#### [ASSIGNED TASK]
Beginning with the line that holds "Given: Switch to the Compras tab", write out each line exactly as it stands until the end of the data, and include no pictures.
————
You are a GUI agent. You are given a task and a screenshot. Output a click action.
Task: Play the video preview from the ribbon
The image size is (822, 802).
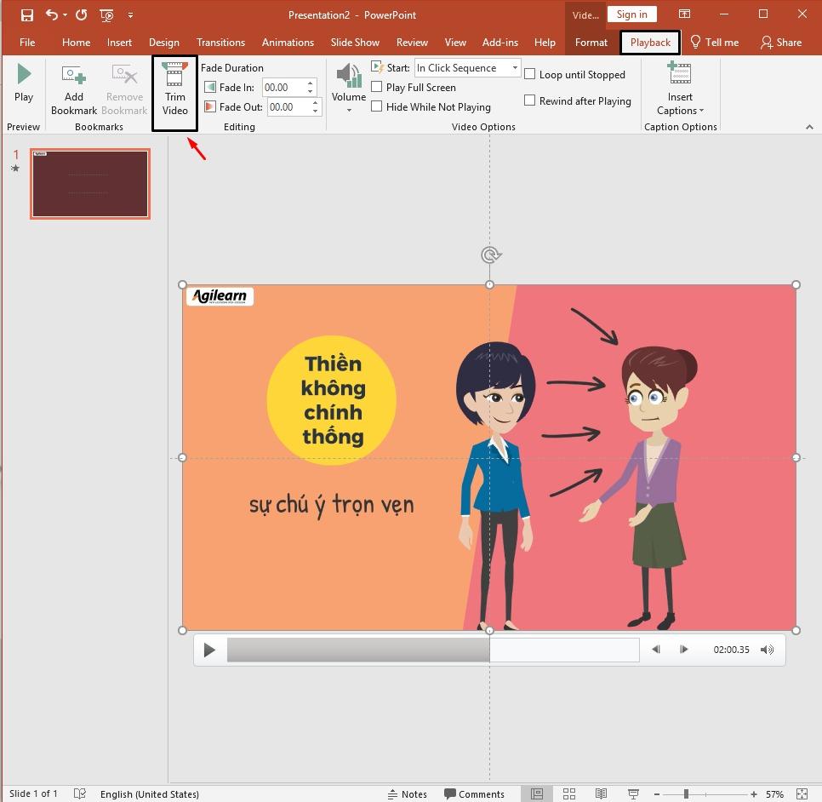tap(24, 83)
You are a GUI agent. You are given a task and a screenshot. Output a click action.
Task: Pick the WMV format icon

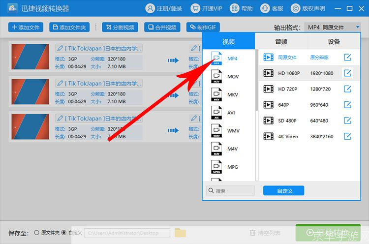pos(216,131)
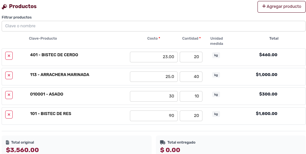Edit the ASADO quantity field
The image size is (306, 154).
click(191, 96)
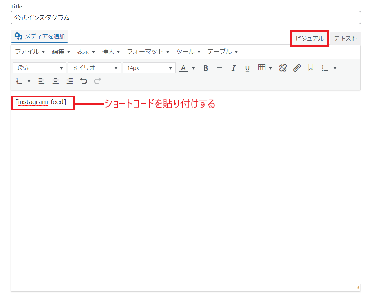
Task: Toggle italic text formatting
Action: [234, 68]
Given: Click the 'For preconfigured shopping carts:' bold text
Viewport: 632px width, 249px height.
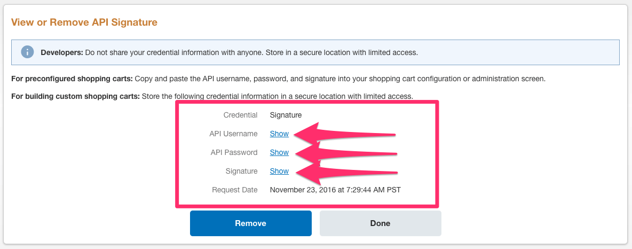Looking at the screenshot, I should point(72,79).
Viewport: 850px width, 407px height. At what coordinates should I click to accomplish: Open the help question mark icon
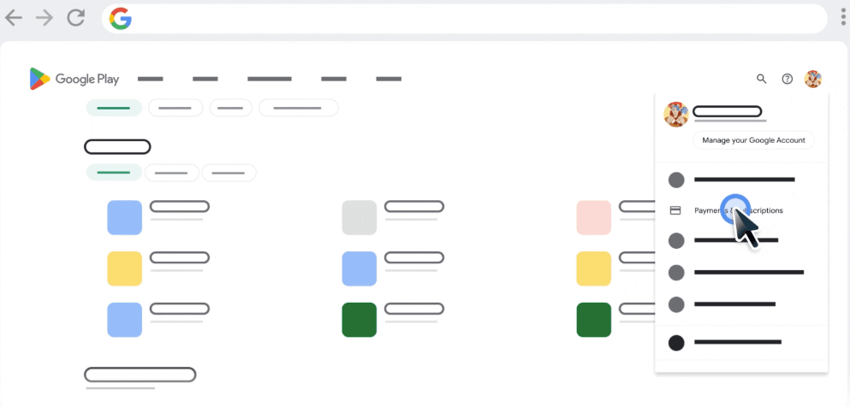pyautogui.click(x=788, y=79)
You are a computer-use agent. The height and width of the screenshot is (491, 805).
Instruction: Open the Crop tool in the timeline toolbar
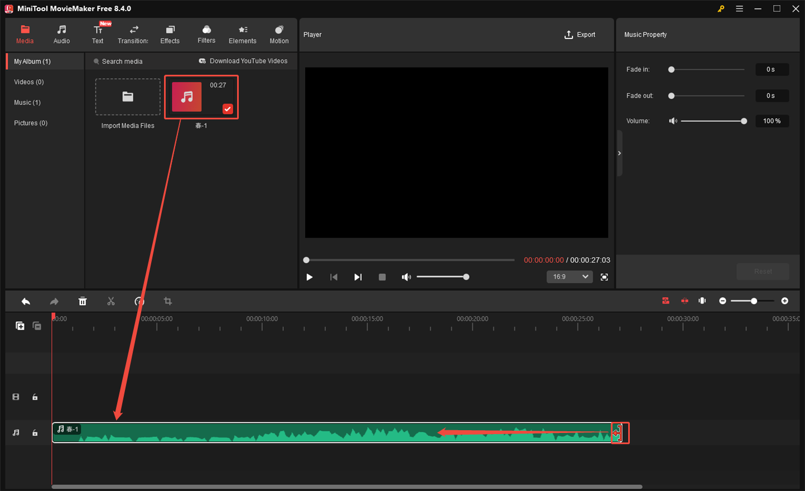167,301
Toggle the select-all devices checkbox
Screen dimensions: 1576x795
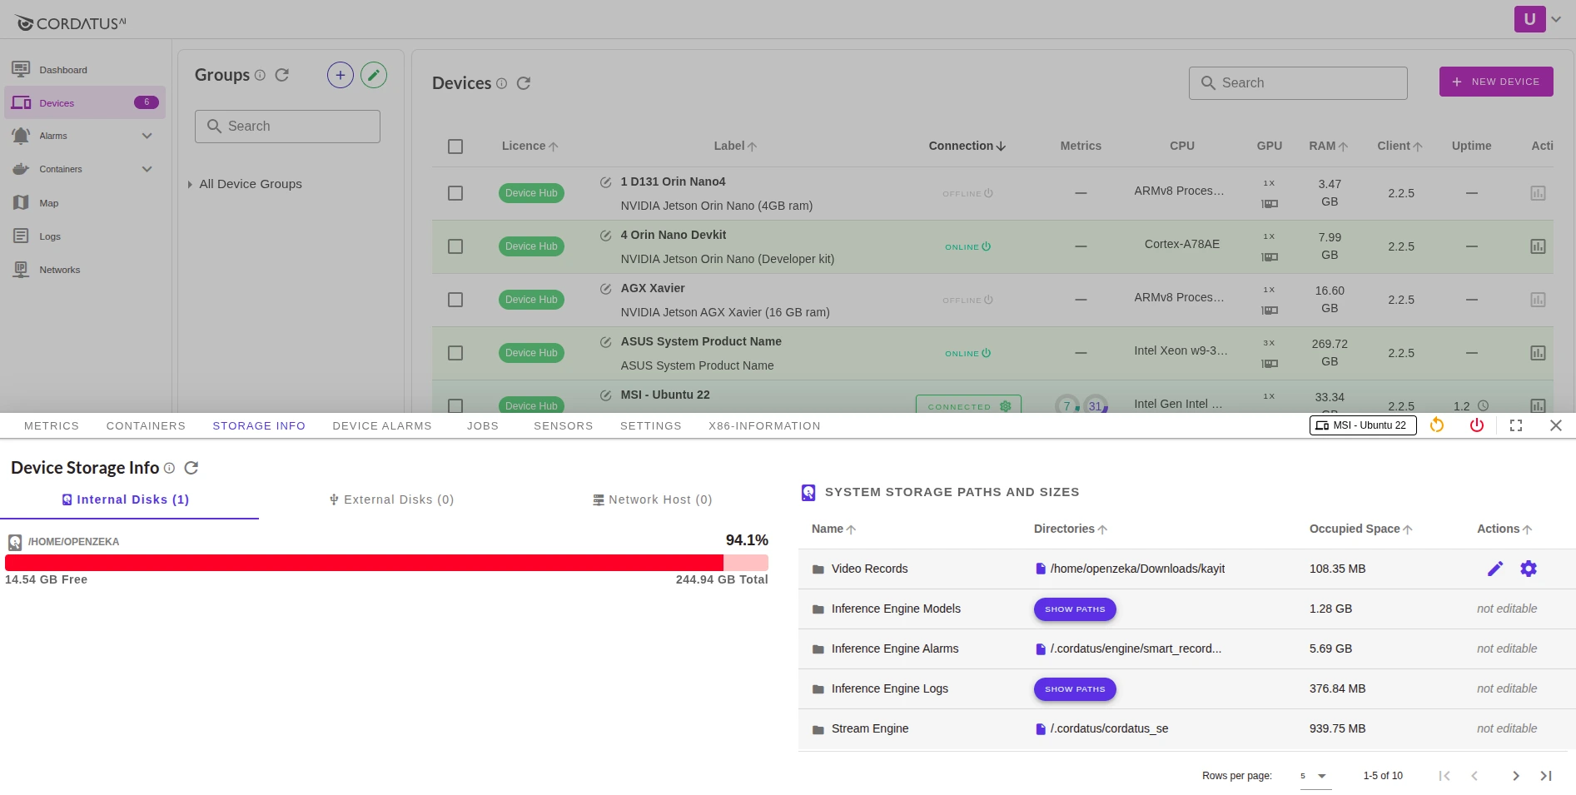point(455,147)
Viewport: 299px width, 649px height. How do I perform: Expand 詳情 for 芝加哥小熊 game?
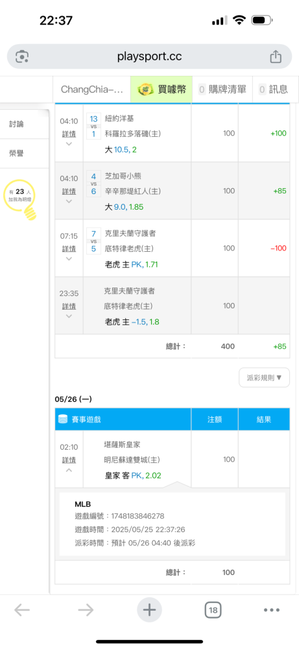[x=69, y=191]
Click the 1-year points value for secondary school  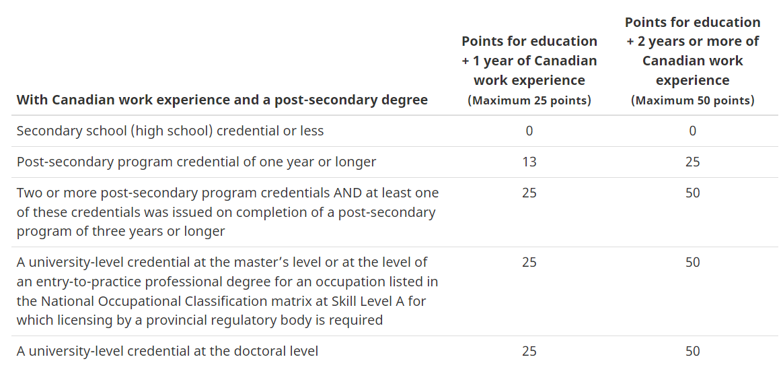pos(529,131)
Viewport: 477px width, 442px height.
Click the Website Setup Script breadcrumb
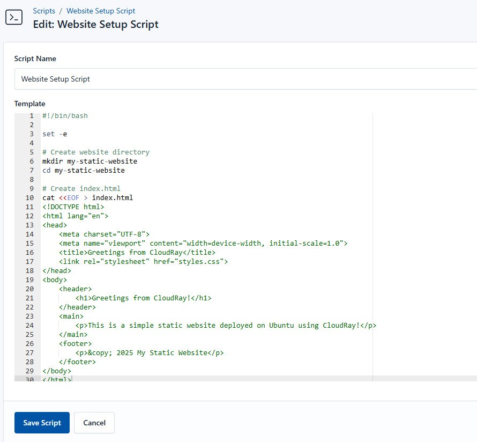[101, 11]
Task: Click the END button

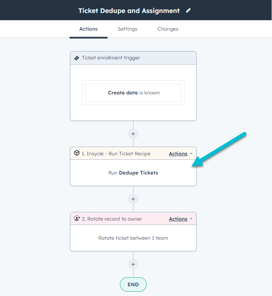Action: point(133,284)
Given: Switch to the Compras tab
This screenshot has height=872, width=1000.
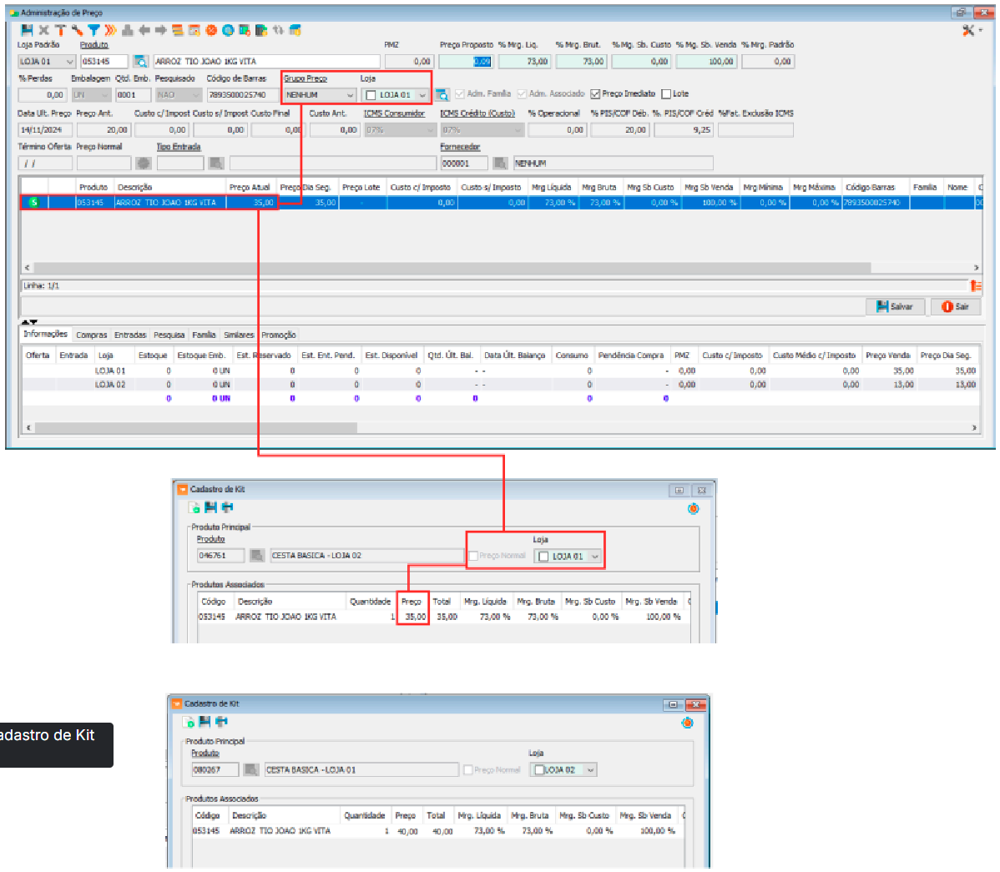Looking at the screenshot, I should pyautogui.click(x=92, y=335).
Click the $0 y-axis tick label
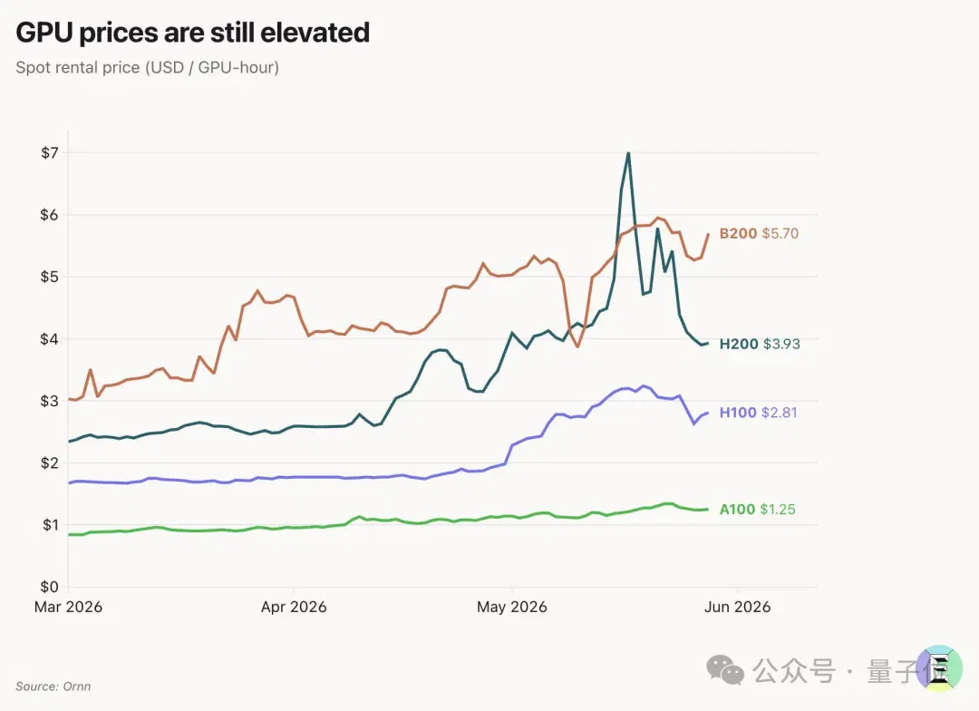The height and width of the screenshot is (711, 979). [x=49, y=588]
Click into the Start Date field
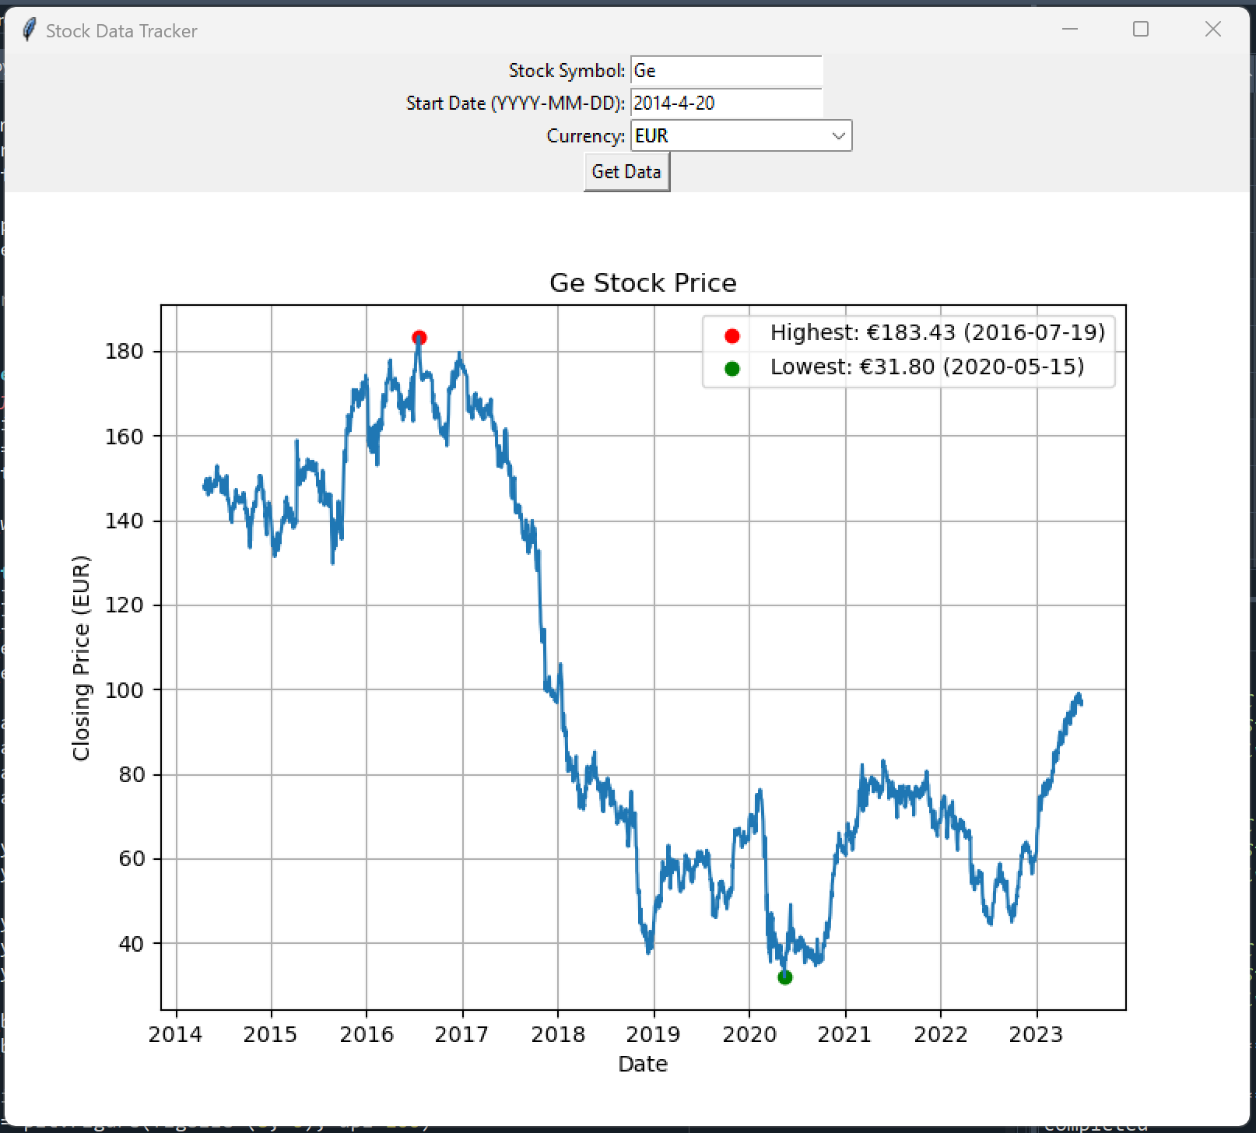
————
#### [WRITTEN ANSWER]
Given: Switch to the Compras tab
This screenshot has height=872, width=1000.
Looking at the screenshot, I should pyautogui.click(x=92, y=335).
Click the $0 y-axis tick label
The height and width of the screenshot is (711, 979). [x=49, y=588]
Click into the Start Date field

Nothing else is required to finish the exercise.